◆ What you are asked to do: Among the lines below, take the one holding "The width and height of the screenshot is (750, 554).", the one holding "The image size is (1568, 363).", and all lines between them. Set them down exactly.

[Collected data]
● ● ● ● ● ● ●

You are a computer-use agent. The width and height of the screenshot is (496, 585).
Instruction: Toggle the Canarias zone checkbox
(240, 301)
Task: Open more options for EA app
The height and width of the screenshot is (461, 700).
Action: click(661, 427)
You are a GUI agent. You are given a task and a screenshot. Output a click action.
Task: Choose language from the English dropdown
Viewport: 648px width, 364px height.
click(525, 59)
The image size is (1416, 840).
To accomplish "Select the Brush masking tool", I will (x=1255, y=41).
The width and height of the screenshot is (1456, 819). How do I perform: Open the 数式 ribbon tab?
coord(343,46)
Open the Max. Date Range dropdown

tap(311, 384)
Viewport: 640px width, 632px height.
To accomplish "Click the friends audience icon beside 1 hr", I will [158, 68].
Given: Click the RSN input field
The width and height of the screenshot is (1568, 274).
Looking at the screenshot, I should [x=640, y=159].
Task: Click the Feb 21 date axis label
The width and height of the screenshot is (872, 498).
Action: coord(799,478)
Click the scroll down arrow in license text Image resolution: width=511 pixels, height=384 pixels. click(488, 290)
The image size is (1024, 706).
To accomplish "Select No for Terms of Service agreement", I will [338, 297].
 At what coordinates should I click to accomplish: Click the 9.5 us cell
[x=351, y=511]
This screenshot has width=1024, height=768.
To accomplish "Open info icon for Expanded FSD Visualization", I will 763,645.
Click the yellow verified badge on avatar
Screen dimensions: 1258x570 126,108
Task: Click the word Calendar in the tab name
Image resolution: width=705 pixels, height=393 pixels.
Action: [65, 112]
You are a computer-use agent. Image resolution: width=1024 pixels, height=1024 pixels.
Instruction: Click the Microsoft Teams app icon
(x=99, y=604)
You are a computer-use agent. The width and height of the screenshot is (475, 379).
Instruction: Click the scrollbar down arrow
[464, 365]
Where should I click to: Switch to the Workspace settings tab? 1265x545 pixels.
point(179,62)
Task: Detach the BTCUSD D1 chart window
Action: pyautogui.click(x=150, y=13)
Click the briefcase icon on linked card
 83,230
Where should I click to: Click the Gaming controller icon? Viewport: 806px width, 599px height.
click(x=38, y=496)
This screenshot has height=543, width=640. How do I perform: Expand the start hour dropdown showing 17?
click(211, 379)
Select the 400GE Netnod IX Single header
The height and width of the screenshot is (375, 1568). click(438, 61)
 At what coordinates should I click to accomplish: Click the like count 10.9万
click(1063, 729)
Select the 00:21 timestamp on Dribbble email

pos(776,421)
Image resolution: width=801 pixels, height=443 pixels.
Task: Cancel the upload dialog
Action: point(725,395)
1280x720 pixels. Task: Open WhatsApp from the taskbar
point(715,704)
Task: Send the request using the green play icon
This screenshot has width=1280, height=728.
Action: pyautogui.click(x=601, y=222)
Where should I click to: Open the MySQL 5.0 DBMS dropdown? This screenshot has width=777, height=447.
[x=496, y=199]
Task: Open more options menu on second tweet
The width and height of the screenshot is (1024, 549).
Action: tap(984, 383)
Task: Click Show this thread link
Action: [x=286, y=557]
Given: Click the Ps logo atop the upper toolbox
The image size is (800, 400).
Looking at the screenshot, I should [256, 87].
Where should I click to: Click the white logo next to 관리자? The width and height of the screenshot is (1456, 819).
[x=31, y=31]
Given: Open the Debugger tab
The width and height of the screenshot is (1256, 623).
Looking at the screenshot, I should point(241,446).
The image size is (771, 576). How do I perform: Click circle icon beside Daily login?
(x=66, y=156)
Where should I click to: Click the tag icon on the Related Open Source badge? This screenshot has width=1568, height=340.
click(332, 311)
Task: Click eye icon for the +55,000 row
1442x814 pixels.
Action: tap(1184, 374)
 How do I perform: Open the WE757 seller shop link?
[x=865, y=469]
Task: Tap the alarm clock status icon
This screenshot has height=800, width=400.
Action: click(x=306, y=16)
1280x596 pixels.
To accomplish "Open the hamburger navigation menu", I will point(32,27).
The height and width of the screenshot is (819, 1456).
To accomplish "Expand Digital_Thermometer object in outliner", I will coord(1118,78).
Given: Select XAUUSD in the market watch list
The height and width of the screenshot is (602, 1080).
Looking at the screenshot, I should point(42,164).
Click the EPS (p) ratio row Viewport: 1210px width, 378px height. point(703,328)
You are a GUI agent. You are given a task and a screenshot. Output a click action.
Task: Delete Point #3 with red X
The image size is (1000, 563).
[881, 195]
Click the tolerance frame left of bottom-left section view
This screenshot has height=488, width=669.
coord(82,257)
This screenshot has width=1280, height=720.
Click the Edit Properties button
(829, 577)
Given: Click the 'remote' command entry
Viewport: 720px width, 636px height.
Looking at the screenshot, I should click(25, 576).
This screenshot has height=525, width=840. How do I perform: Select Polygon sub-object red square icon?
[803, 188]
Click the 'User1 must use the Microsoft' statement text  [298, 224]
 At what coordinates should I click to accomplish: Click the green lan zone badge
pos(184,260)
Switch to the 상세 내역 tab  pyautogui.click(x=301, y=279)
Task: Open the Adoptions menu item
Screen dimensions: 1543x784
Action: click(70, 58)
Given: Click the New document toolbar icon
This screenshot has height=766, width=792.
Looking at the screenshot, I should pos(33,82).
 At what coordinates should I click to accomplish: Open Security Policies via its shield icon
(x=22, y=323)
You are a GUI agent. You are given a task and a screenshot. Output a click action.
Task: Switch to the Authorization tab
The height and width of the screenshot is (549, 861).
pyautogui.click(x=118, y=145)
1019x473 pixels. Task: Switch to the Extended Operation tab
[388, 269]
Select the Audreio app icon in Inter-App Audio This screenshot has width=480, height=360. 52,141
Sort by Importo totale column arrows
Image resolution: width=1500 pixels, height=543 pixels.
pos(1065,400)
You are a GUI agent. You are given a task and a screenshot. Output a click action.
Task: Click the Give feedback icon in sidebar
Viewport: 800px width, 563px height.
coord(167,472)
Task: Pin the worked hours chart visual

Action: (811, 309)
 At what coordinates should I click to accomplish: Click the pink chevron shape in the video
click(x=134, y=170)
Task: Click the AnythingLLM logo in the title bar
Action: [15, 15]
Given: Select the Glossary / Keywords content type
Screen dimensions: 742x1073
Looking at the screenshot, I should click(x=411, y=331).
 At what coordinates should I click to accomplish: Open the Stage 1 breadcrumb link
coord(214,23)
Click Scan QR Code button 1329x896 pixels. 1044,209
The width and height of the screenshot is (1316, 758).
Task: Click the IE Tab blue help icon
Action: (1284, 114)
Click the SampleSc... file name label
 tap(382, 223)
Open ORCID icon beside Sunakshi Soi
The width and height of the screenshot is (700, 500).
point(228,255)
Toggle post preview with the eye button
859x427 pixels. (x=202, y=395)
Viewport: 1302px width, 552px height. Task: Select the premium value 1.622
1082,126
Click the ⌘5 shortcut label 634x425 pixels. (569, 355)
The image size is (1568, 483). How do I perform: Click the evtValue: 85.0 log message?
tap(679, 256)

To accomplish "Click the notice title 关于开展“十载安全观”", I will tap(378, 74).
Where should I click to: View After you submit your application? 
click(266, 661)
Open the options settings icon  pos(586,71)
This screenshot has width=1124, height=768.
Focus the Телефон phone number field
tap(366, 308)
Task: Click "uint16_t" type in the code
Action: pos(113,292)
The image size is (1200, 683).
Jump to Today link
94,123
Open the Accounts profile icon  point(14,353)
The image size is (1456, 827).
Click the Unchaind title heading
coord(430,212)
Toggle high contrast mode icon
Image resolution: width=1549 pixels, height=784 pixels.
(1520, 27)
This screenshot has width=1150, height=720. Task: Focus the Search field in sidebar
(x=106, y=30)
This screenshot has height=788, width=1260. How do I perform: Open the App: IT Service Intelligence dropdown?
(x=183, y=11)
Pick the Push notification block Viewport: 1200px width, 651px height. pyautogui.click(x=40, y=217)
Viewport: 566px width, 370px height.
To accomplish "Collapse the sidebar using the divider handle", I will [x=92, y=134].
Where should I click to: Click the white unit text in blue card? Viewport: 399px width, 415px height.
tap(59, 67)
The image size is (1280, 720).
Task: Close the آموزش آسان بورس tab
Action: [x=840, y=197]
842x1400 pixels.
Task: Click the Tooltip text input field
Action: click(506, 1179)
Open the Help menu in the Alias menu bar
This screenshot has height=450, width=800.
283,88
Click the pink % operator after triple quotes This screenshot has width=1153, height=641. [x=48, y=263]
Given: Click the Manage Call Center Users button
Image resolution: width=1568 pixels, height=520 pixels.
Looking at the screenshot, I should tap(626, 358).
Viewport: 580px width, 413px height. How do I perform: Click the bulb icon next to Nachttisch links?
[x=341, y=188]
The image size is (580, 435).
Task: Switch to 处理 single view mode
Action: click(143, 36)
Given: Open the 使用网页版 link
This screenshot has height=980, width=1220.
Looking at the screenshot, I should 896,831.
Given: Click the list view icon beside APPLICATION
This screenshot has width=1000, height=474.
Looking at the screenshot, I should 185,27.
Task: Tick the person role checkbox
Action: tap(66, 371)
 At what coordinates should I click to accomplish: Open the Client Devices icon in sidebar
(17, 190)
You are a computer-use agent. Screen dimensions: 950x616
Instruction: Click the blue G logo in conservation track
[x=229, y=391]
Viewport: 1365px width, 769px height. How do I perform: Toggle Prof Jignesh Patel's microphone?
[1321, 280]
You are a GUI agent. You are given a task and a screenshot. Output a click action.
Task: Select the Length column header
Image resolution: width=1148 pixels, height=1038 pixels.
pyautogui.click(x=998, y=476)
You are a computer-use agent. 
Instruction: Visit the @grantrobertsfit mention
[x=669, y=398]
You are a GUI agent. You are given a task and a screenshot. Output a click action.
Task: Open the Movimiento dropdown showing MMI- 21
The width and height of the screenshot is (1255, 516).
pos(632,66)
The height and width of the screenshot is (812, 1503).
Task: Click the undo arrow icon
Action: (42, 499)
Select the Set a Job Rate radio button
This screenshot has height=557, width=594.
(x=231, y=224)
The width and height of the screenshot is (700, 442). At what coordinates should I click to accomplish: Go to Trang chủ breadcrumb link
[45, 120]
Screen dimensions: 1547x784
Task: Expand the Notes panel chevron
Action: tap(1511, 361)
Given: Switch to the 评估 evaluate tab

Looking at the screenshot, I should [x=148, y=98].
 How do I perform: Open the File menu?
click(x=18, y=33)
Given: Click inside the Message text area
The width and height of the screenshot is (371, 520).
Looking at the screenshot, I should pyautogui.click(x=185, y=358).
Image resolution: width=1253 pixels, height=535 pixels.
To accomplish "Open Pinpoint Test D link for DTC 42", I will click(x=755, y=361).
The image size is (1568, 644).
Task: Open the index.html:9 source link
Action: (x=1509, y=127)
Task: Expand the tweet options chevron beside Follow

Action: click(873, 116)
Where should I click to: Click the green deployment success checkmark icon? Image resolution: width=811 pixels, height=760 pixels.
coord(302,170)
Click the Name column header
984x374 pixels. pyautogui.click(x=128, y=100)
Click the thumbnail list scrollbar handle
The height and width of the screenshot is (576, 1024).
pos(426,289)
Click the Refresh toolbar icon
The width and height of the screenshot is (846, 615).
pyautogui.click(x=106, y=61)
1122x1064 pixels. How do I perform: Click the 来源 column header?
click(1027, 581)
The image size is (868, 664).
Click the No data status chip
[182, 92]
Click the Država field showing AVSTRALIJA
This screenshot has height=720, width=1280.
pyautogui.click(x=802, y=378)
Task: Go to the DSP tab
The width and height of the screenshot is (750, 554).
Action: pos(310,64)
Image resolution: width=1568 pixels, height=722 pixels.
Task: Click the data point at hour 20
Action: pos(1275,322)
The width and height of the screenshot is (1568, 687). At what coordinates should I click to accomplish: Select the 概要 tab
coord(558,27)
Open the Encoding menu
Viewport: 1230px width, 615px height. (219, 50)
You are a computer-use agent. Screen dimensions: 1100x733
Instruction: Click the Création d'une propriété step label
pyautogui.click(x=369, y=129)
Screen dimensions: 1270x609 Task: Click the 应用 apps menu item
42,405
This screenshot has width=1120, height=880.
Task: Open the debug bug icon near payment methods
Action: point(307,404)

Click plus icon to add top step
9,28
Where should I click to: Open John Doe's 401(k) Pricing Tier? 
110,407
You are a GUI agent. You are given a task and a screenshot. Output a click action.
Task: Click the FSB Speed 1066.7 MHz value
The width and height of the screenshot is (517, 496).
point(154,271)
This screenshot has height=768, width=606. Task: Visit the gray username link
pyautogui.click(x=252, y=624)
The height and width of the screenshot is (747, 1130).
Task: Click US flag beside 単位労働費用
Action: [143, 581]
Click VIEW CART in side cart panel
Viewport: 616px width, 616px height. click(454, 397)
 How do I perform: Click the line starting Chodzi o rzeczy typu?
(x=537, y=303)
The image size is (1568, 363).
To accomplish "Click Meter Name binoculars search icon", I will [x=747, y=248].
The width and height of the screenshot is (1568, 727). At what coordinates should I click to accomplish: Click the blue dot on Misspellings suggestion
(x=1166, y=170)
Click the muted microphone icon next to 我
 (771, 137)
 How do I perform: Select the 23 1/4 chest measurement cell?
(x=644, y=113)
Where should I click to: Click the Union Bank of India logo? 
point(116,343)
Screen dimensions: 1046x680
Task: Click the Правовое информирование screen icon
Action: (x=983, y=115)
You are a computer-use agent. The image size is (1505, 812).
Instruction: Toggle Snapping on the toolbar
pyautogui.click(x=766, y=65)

● ● ● ● ● ● ●

◆ Task result:
The width and height of the screenshot is (750, 554).
Action: pos(310,64)
Image resolution: width=1568 pixels, height=722 pixels.
Task: Click the data point at hour 20
Action: pos(1275,322)
The width and height of the screenshot is (1568, 687). At what coordinates should I click to accomplish: Select the 概要 tab
coord(558,27)
Open the Encoding menu
Viewport: 1230px width, 615px height. (219, 50)
You are a computer-use agent. Screen dimensions: 1100x733
Instruction: Click the Création d'une propriété step label
pyautogui.click(x=369, y=129)
Screen dimensions: 1270x609 Task: Click the 应用 apps menu item
42,405
This screenshot has width=1120, height=880.
Task: Open the debug bug icon near payment methods
Action: point(307,404)

Click plus icon to add top step
9,28
Where should I click to: Open John Doe's 401(k) Pricing Tier? 
110,407
You are a GUI agent. You are given a task and a screenshot. Output a click action.
Task: Click the FSB Speed 1066.7 MHz value
The width and height of the screenshot is (517, 496).
point(154,271)
This screenshot has height=768, width=606. Task: Visit the gray username link
pyautogui.click(x=252, y=624)
The height and width of the screenshot is (747, 1130).
Task: Click US flag beside 単位労働費用
Action: [143, 581]
Click VIEW CART in side cart panel
Viewport: 616px width, 616px height. click(454, 397)
 How do I perform: Click the line starting Chodzi o rzeczy typu?
(x=537, y=303)
The image size is (1568, 363).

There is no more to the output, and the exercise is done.